In 2019 Dr. Han Shen of the University of Sydney proposed an innovative study into the impact of glycolysis, hypoxia, and circadian rhythm on radiotherapy treatment to high grade gliomas. Its impact would be to possibly refine how we administer radiation to patients in the hopes of improving one of the oldest and most effective treatments to brain cancers. This project was approved for funding by the DIPG/DMG Collaborative and The Cure Starts Now and here are his results:
Hypoxia, metabolism, and the circadian clock: new links to overcome radiation resistance in high-grade gliomas
Radiotherapy is the cornerstone of treatment of high-grade gliomas (HGGs). It eradicates tumor cells by inducing oxidative stress and subsequent DNA damage. Unfortunately, almost all HGGs recur locally within several months secondary to radioresistance with intricate molecular mechanisms. Therefore, unravelling specific underlying mechanisms of radioresistance is critical to elucidating novel strategies to improve the radiosensitivity of tumor cells, and enhance the efficacy of radiotherapy. This review addresses our current understanding of how hypoxia and the hypoxia-inducible factor 1 (HIF-1) signaling pathway have a profound impact on the response of HGGs to radiotherapy. In addition, intriguing links between hypoxic signaling, circadian rhythms and cell metabolism have been recently discovered, which may provide insights into our fundamental understanding of radioresistance. Cellular pathways involved in the hypoxic response, DNA repair and metabolism can fluctuate over 24-h periods due to circadian regulation. These oscillatory patterns may have consequences for tumor radioresistance. Timing radiotherapy for specific times of the day (chronoradiotherapy) could be beneficial in patients with HGGs and will be discussed.

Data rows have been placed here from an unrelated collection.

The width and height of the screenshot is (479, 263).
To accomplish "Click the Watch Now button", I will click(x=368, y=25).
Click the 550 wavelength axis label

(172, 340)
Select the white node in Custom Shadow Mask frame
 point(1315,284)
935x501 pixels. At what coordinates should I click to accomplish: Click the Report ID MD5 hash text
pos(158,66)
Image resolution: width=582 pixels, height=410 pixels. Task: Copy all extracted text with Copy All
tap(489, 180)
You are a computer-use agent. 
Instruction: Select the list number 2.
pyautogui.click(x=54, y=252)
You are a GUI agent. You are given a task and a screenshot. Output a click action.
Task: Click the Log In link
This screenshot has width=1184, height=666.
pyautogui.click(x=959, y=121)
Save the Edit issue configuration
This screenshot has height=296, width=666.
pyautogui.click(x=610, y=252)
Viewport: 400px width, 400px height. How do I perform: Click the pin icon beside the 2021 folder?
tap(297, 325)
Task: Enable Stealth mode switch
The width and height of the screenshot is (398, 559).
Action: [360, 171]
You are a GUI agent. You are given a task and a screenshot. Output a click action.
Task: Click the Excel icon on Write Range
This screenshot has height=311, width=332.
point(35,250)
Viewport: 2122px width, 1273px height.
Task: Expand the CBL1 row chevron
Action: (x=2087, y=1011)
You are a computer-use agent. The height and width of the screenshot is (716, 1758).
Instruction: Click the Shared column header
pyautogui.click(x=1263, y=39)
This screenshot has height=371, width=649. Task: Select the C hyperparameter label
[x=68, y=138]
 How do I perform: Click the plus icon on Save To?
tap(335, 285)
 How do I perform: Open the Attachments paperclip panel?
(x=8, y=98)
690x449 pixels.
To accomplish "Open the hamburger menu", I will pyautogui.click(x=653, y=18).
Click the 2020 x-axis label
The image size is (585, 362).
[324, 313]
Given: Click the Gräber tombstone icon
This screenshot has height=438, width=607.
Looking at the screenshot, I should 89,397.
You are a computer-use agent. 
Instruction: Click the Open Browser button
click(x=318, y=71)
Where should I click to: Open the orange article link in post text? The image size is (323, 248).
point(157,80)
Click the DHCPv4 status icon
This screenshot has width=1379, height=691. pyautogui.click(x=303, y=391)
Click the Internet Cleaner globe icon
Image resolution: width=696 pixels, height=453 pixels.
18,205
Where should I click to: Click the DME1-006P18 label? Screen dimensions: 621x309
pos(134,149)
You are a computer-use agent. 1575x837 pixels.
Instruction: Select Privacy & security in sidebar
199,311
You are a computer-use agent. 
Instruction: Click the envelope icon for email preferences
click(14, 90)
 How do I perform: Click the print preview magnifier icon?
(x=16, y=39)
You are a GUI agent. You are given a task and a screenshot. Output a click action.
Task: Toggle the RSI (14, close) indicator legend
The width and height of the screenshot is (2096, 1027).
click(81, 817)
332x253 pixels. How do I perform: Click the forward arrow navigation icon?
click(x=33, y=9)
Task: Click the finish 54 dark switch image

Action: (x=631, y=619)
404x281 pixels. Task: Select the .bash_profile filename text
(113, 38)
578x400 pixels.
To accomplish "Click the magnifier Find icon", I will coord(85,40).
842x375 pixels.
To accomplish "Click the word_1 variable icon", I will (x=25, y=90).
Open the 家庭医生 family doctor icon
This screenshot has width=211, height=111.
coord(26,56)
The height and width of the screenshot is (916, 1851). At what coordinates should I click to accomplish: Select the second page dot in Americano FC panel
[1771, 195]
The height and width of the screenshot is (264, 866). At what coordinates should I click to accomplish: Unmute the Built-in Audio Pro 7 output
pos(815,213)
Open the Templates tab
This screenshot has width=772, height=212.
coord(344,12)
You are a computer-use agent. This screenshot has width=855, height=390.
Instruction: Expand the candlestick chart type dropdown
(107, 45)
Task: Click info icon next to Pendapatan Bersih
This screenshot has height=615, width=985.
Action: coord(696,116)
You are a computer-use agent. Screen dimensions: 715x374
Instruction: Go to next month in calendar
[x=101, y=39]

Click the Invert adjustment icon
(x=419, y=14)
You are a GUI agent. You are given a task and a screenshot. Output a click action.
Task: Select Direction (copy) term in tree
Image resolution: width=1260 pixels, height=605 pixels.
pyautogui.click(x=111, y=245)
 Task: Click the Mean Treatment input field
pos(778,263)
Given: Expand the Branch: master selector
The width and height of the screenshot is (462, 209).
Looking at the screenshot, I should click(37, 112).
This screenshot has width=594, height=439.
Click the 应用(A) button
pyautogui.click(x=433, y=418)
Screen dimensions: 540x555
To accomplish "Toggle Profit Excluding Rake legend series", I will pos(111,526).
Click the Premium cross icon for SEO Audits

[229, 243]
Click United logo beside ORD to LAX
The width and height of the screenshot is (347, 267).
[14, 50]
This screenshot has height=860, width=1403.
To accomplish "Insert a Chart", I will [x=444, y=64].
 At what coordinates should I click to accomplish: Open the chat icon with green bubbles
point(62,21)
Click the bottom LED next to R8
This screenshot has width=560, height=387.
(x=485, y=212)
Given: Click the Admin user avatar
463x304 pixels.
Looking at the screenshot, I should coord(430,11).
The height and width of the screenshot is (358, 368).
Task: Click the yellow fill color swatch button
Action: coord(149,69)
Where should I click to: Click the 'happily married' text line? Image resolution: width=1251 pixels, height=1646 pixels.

HGGs are fast-growing, aggressive tumors with few treatment options. Radiotherapy is a first-line treatment option, though radioresistance commonly develops in HGGs and this is at least partially due to hypoxia and activation of the HIF pathway. HIF is also known to regulate the expression of genes involved in glycolysis and maintaining stemness of HGGs. Recent work has uncovered links between the circadian clock and HIF pathway while the circadian pathway has been found to drive proliferation, survival and stemness in GSCs. Although there are a large number of studies focusing on all these abovementioned aspects, little is known about how HIF and circadian rhythms may interact on a mechanistic level, and how this interaction further modulates tumor metabolism and contributes to radioresistance in HGGs. The relationship between tumor metabolism, circadian rhythms and HIF is complex and future studies should focus on how these key pathways interact to affect the radiosensitivity of HGGs so that clinical outcomes can be further improved.